Termination of a Joint Tenancy to Tenancy-in-Common between family members, even if proportional interests are transferred between the same parties, will result in property tax reassessment.
In Benson v. Marin County Assessment Appeals Bd., 162 Cal.Rptr.3d 498 (Cal.App. 1 Dist., 2013), the California Courts of Appeal upheld the reassessment of a property where the property owner had transferred his interest in his property that he owned with his brother from a joint tenancy to a tenancy-in-common, even though he and his brother continued to hold the same percentage interest in the property before and after the transfer.
The property owner claimed that this transaction was excluded from reassessment under the general definition of change in ownership set forth in Revenue and Tax Code (“R&T”) Section 60 and that no change in ownership occurred when he terminated his joint tenancy and created a tenancy-in-common with his brother. The taxpayer also took the position that the property should be excluded from reassessment pursuant to R&T Section 62(a)(1) because he and his brother held the same proportional interest before and after the transfer. The Assessment Appeals Board agreed with the property owner.
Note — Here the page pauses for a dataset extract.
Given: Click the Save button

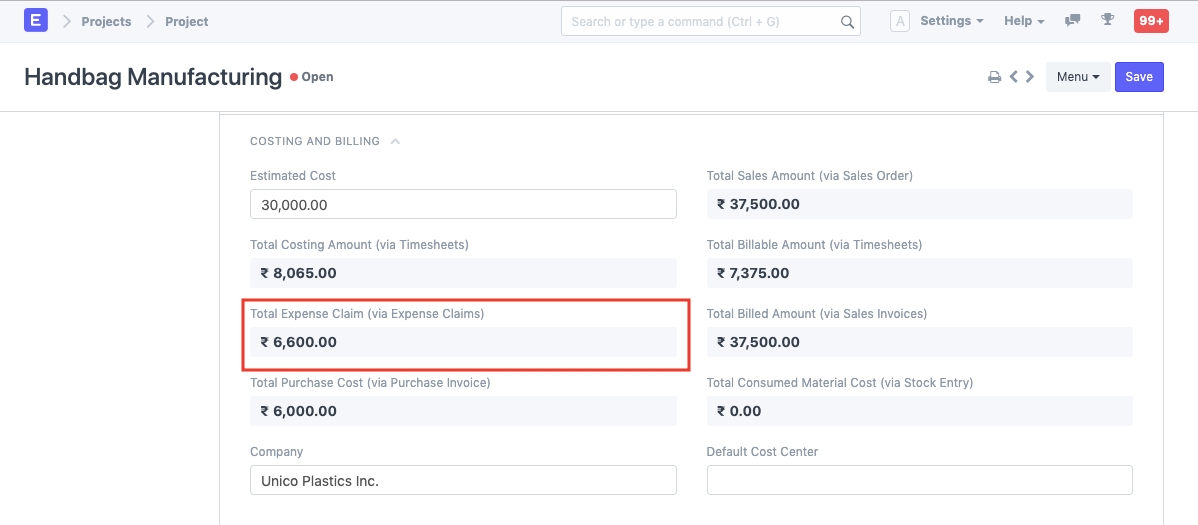Looking at the screenshot, I should click(1139, 77).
The County of Marin challenged the decision of the Appeals Board and the Court upheld the reassessment. The Court went into a lengthy and thorough analysis of the complex legislative history, multiple revisions of the pertinent sections of the Revenue and Tax Code and attempts by various agencies to clarify the law. Ultimately, the Court concluded that “the creation of a family joint tenancy does not result in a change in ownership, but termination of such a joint tenancy does.”
The Court cited the opinions of the State Board of Equalization, the agency tasked with interpreting the applicable statutes, and found that the Board had a consistent history of treating the termination of a family joint tenancy as a change of ownership. The Court also found that in reviewing the statutory scheme “in its entirety, it is apparent family joint tenancies are not embraced within the change in the method of holding title exception set forth in section 62, subdivision (a)(1).” The Court found that the statutory provisions specifically applicable to family joint tenancies are R&T Section 61(e), 62(f), and 65(b) through (e). It held that 62 (a)(1) does not apply to the termination of family joint tenancy. The Court’s position in this opinion is that the legislature had allowed the use of a joint tenancy as an estate planning tool and that families using this tool received the advantages upon the creation of a joint tenancy since no change in ownership is deemed to have occurred. However, states the Court, the “price for that property tax break, so to speak, was a change in ownership when the family joint tenancy was terminated.”